(INPUT)

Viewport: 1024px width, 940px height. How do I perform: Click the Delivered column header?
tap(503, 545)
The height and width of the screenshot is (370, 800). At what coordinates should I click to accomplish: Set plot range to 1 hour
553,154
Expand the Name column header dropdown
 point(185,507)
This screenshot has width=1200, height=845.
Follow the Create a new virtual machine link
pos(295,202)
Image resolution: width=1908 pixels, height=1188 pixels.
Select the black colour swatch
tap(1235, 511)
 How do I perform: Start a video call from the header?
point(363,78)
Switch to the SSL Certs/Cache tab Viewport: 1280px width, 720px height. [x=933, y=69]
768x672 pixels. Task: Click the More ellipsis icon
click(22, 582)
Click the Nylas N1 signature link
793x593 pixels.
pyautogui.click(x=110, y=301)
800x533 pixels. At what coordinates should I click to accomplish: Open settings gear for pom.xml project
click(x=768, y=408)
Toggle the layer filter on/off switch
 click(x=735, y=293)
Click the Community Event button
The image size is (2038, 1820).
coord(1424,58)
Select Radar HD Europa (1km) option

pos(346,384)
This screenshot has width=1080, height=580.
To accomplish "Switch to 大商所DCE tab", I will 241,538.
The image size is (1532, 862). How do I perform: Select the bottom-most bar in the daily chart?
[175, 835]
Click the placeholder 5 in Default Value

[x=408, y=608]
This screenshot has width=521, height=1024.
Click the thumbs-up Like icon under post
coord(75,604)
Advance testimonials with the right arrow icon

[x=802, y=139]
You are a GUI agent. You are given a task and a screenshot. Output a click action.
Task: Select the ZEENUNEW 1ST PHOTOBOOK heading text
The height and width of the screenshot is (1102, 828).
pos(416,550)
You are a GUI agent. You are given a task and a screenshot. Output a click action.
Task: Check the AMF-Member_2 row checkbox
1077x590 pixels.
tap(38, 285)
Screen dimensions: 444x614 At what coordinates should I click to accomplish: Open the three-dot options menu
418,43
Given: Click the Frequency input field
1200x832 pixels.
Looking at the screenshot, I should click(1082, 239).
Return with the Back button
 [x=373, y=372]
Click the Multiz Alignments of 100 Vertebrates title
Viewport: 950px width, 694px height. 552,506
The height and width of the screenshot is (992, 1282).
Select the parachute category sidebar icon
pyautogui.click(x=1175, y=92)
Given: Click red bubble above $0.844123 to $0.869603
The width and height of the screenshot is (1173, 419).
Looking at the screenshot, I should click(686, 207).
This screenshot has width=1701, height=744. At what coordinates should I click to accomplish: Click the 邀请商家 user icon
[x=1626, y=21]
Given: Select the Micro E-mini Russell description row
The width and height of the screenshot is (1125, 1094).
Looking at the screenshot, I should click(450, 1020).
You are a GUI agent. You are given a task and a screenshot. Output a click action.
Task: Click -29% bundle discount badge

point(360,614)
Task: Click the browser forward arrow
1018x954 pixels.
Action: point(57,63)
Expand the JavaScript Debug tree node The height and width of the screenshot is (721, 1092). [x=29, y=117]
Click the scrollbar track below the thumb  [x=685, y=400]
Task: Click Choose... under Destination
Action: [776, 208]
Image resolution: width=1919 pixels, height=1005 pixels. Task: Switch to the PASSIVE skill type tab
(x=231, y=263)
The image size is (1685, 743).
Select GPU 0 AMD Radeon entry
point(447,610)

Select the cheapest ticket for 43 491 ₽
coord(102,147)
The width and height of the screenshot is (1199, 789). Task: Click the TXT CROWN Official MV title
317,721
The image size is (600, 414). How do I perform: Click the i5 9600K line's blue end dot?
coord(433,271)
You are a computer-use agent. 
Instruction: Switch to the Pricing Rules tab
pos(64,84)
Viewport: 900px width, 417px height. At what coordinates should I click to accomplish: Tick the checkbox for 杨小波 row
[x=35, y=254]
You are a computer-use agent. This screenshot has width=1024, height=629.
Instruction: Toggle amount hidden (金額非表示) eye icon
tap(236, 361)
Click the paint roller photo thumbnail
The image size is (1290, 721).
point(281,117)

(End INPUT)

- TO DO
Each line of the records above, from the first through the one containing "Click the Community Event button", is to be retyped exactly; no other line belongs.

- ANSWER FOR THIS EXERCISE
Viewport: 1024px width, 940px height. How do I perform: Click the Delivered column header?
tap(503, 545)
The height and width of the screenshot is (370, 800). At what coordinates should I click to accomplish: Set plot range to 1 hour
553,154
Expand the Name column header dropdown
 point(185,507)
This screenshot has width=1200, height=845.
Follow the Create a new virtual machine link
pos(295,202)
Image resolution: width=1908 pixels, height=1188 pixels.
Select the black colour swatch
tap(1235, 511)
 How do I perform: Start a video call from the header?
point(363,78)
Switch to the SSL Certs/Cache tab Viewport: 1280px width, 720px height. [x=933, y=69]
768x672 pixels. Task: Click the More ellipsis icon
click(22, 582)
Click the Nylas N1 signature link
793x593 pixels.
pyautogui.click(x=110, y=301)
800x533 pixels. At what coordinates should I click to accomplish: Open settings gear for pom.xml project
click(x=768, y=408)
Toggle the layer filter on/off switch
 click(x=735, y=293)
Click the Community Event button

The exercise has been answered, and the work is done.